My Lords, I am grateful to the Minister for repeating the Answer given in the other place, although it was curious because it did not seem to address any of the points that could bear on the Question which the Secretary of State was asked.

British Steel is our second biggest steel maker and one of only two integrated steel-making sites in the UK. As the only UK steel plant which produces rails used in our tracks, it provides almost all those procured by Network Rail, as well as supplying ScotRail, TfL and Translink in Northern Ireland. It also exports a large volume of products across Europe. Given these facts, your Lordships might well have expected the department to have a very detailed knowledge of the workings of British Steel, which I assume is at the heart of our industrial strategy. For instance, as we heard only last week, and in the Statement, it put £120 million into the company as part of the ETS bailout. Is that money now at risk? Are we to believe that if the company goes into administration tomorrow—as it may do—the money will not actually come back to taxpayers, as was stated? Did the Minister agree with the company’s acquisition of a company based in France, for £42 million, only last week? These things do not suggest a company in trouble, yet we hear today that it needs between £30 million and £75 million to survive.

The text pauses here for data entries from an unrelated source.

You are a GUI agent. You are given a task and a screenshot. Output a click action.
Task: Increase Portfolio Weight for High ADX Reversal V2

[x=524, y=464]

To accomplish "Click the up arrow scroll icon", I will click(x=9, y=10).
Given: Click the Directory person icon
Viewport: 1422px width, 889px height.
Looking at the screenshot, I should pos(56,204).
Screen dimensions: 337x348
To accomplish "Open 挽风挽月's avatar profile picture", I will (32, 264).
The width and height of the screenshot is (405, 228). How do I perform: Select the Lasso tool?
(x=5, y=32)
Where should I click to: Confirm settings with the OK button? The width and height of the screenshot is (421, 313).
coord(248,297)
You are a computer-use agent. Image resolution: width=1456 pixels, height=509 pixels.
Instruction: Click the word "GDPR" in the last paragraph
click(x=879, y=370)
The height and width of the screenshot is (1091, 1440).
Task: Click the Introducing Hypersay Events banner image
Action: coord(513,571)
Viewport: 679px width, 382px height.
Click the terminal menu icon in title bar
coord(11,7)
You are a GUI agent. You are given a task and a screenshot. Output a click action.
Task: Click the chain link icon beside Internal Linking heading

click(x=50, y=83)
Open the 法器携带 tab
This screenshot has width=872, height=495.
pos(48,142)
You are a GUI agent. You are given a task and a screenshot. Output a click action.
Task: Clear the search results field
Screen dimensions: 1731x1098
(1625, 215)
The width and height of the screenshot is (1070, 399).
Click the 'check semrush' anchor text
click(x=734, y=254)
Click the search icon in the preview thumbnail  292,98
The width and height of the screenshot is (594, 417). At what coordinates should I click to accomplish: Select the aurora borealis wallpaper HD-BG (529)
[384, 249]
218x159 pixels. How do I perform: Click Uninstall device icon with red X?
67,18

In order to get some answers, I will ask some specific questions. How much is the company actually asking for? Press reports today range between £30 million and £75 million. What is the figure? What is the current status of the negotiations? There are rumours circulating in the press that the discussions have stalled. Have they? If the company does go into administration tomorrow, what plans do the Government have to support the 4,000 or so people employed directly and the 20,000 or so in the supply chain?